Mutually Exclusive. Members must be assigned to only one stratum; and
Collectively Exhaustive. No members can be excluded.
Then, random or systematic sampling can be applied within each stratum. Stratification often improves the representativeness of the sample by reducing sampling error. It also tends to produce a weighted mean that has less variability than the arithmetic mean of a simple random sample of the population. For these reasons, the proposed sample design for this study is a stratified random sample.
The sampling approach has been designed to ensure that key taxpayer subgroups are adequately represented in the study findings. The stratification includes two main criteria:
Preparation method. The method by which the taxpayer prepared his or her return.

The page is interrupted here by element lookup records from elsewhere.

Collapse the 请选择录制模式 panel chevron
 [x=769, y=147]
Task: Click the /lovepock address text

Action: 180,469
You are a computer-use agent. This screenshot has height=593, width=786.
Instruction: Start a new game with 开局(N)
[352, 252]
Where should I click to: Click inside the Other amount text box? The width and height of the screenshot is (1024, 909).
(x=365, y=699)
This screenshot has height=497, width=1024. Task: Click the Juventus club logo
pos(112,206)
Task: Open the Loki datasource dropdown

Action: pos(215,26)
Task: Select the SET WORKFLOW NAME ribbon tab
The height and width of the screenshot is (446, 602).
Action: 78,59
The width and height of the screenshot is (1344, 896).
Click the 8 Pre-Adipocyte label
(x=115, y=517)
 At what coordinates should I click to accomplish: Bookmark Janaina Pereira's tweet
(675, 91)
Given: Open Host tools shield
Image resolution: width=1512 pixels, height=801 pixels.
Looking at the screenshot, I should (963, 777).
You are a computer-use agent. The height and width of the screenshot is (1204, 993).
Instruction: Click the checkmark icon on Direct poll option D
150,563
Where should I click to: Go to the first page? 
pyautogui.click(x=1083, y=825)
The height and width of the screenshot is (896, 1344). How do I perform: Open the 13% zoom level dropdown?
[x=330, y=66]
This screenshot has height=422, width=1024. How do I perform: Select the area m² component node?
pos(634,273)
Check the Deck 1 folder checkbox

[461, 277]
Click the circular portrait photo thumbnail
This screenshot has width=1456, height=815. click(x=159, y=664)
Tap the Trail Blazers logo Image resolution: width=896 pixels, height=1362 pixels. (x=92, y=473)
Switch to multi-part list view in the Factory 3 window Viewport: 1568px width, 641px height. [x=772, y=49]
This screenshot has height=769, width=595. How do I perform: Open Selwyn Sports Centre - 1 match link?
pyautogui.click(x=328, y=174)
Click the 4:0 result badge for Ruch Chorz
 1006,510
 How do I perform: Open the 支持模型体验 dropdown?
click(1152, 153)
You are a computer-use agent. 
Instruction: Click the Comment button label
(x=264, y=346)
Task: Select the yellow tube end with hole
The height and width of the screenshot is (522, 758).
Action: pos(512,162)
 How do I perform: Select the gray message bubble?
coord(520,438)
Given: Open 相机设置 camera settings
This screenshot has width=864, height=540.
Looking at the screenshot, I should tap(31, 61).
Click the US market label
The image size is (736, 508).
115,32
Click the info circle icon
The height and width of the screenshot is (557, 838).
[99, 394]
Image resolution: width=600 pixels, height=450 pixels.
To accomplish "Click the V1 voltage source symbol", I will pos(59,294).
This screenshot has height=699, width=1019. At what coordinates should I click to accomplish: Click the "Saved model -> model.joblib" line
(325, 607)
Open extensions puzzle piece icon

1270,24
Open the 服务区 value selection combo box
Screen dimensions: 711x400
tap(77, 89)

Prepared by a paid professional (paid)
Prepared using tax preparation software (soft)
Prepared by hand (self)
Differential burden. Variable reflecting type of activities performed by taxpayers to meet their federal tax obligations. Taxpayers are assigned burden corresponding to the highest burden item reported on their tax forms.
Low
Low-Medium
Medium
Medium-High
High
Differential burden is summarized in the following table.
Strata |
Definition |
Low |
Wage income; Interest income; Unemployment income; Withholding; Earning income tax credit (with no qualifying children) or advanced EIC; Does not meet any of the conditions for higher levels of differential burden |
Low-Medium |
Capital gain income (includes capital gains distributions and undistributed capital gains); Dividend income; Earned income tax credit (with qualifying children); Estimated tax payments; Retirement income (includes SS benefits, IRA distributions, or pensions and annuities); Any non-refundable credit (includes child and dependent care expenses, education credits, child tax credit, elderly or disabled credit); Household employees; Non-business adjustments; Does not meet any of the conditions for higher levels of differential burden |
Medium |
Itemized deductions (includes mortgage interest, interest paid to financial institutions, charitable contributions, and medical expenses); Foreign income, expense, tax, credit, or payment; Moving expenses; Simple Schedule C or C-EZ; General business credit; Does not meet any of the conditions for higher levels of differential burden |
Medium-High |
Farm income as reported on Schedule F; Owns rental property as reported on Schedule E, including farm rental and low-income housing; Estate or trust income as reported on Schedule E; Employee business expense deductions; Files AMT without AMT preference items; Prior year alternative minimum tax credit; Investment interest expense deduction; Net loss as reported on Schedule C; Depreciation or amortization as reported on Schedule C; Expenses for business use of home as reported on Schedule C; Does not meet any of the conditions for higher levels of differential burden |
High |
Cost of goods sold as reported on Schedule C; Partnership or S-Corp income as reported on Schedule E; Files AMT with AMT preference items |
These variables were chosen for stratification because of their importance to the modeling of taxpayer burden and behavioral activities. The differential burden variable is included to ensure that different tax concepts, tax provisions, and tax characteristics with differential recordkeeping and reporting requirements are included. The tax preparation method variable ensures both a proper balance and an adequate representation of paid preparers, software preparers, and self preparers, allowing us to reflect the role of technology and services in meeting recordkeeping and reporting requirements.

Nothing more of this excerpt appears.